Landlords Found Not Liable for Tenant Dog Attack
Reasons for judgement were published this week by the BC Supreme Court, New Westminster Registry, dismissing an injury claim following a dog attack.
In this week’s case (Ali v. Samra) the Plaintiff was walking to a park when a pitbull left a nearby property and attacked him in an alley where he was walking. The incident was described as follows:
On May 3, 2015, the plaintiff left his house to meet his friends at a nearby school playground. As he had done on many occasions, he walked down the alley at the back of his house and reached the corner of the alley at 98A Avenue and 132A Street in Surrey, British Columbia, when a brown pit bull came from a nearby property at 13232 – 98A Avenue, (the “Property”), and ran towards him. The plaintiff ran away from the dog but it jumped on him and bit him severely on the back and under an arm. He had done nothing to provoke the dog.
The Plaintiff sued the homeowner where the dog came from along with tenants who supposedly owned the dog. At the time of the attack the homeowners did not occupy the residence rather it was leased out to a tenant who sub leased the property to recovering heroin addicts. The terms of the homeowners lease specified that no pets were permitted.
The Plaintiff sued the homeowner under the Occupier’s Liability Act and under the doctrines of negligence and scienter. All three claims failed with the Mr. Justice Bowden providing the following reasons:
 The evidence establishes that the plaintiff was bitten by the dog when the plaintiff was walking in an alley near to the property. The plaintiff argues that the defendants as owners, namely the Samra’s, owed a duty to him because they were aware that a potentially dangerous dog was present on the premises.
 In my view, the definition of premises does not include an alley behind the premises that is not part of the property owed by the defendants.
 In Gardner v.
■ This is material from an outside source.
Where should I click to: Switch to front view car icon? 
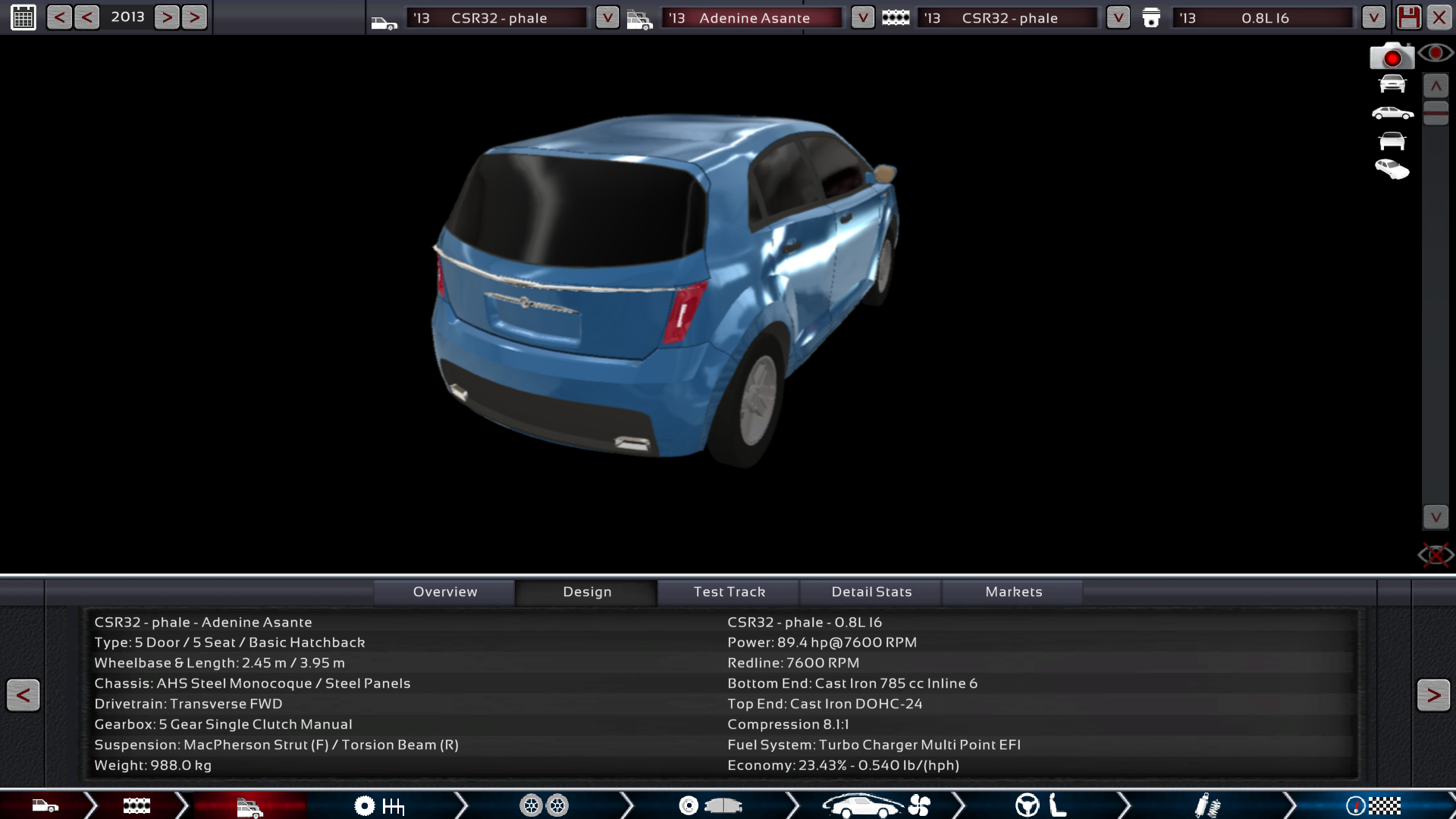pos(1392,84)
Unimet Investments Ltd. (1995 CanLII 3265 (BCSC), the court held that the owner of premises was not liable under the OLA when the plaintiff slipped and fell on an adjacent sidewalk and injured himself when he fell through a window of the premises. As in Gardner, in the case at bar the defendants were not in physical control of or have responsibility for the alley beside the Property even if the plaintiff may have ended up on their property after the dog attacked him.
 In my view the plaintiff’s claim under the OLA must fail because he was attacked on property that was not part of the premises nor in respect of which the Samras were occupiers.
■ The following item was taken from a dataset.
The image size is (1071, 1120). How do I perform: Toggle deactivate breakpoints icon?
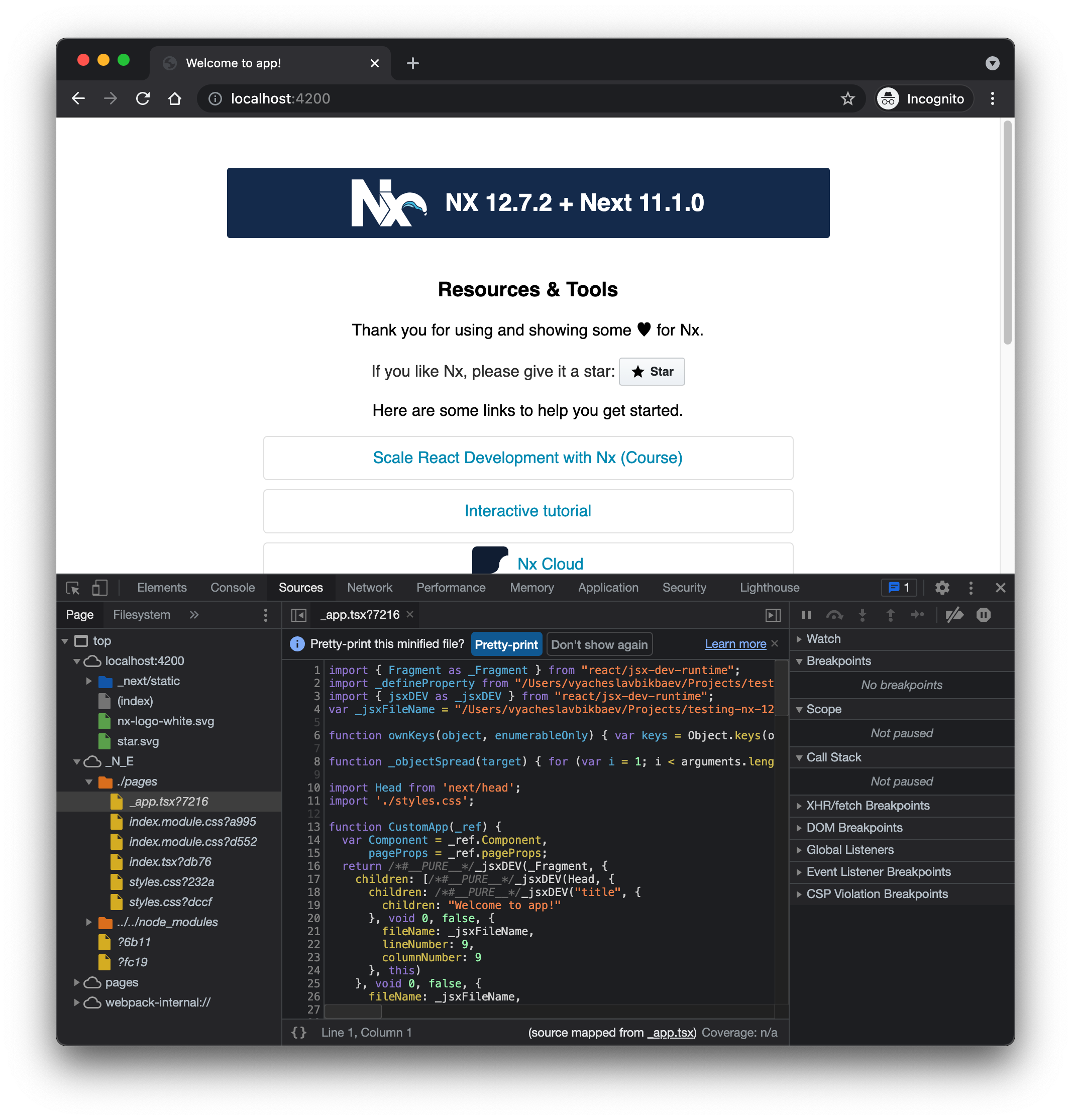(x=954, y=615)
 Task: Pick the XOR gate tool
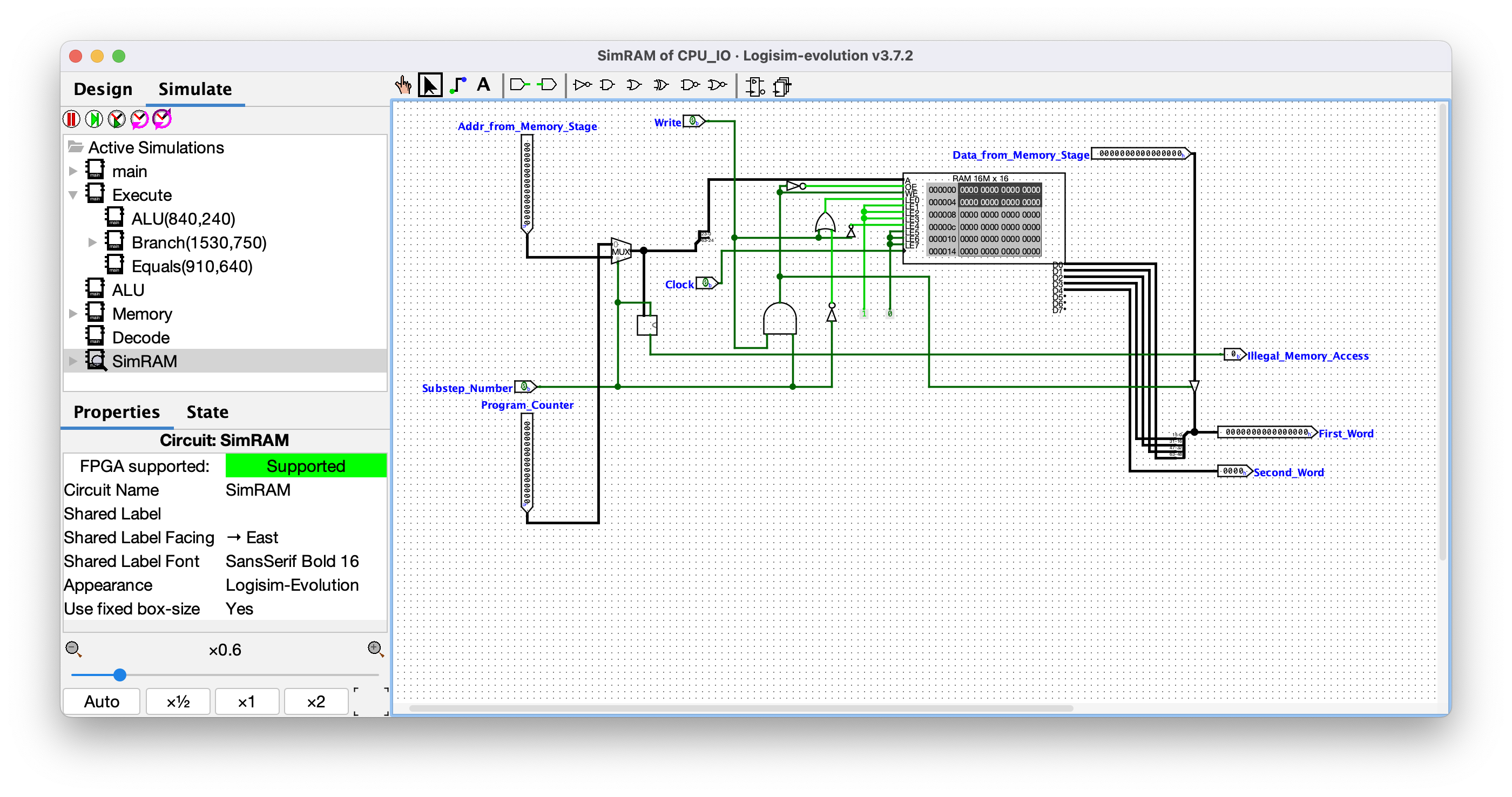662,86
 In Gallant v. Slootweg, 2014 BCSC 1579, property owners were held liable in negligence because of their failure to ensure that an electronic fence was operating properly so as to restrain a dog owned by them. The dog ran from their property and knocked the plaintiff off of his bicycle. They were also held liable on the basis of scienter.
 With regard to the claim in negligence while the Samra defendants may have had a duty of care in respect of the tenants of the Property and to visitors on the Property, in my view they do not owe a duty of care to a stranger walking by the property. As referred to in Gardner at paras. 17 and 18, an occupier of property adjacent to a public sidewalk, or in the case at bar, a public alley, owes no duty of care to users of the alley absent special circumstances. Where a hotel had placed planters on an adjacent sidewalk which obstructed pedestrians a duty of care was found to be present.
 In the case at bar special circumstances might have existed if the owners had known that a dangerous dog was present in the premises. I have concluded that even if the Samra’s knew that there was a dog present in the building on the Property, they did not know it was dangerous. While Mr. Smith testified that the dog had bitten someone else in the past, he said that he did not inform the Samra’s of that. In my view no special circumstances were present that would give rise to a duty of care by the owners of the property to a pedestrian on an adjoining alley.
 The doctrine of scienter may have applied to the defendants Johns and Perry, however the evidence falls short of establishing that they owned the dog. The doctrine does not apply to the Samra’s as they neither owned the dog nor, even assuming that they knew the dog was present, did they knew it was dangerous.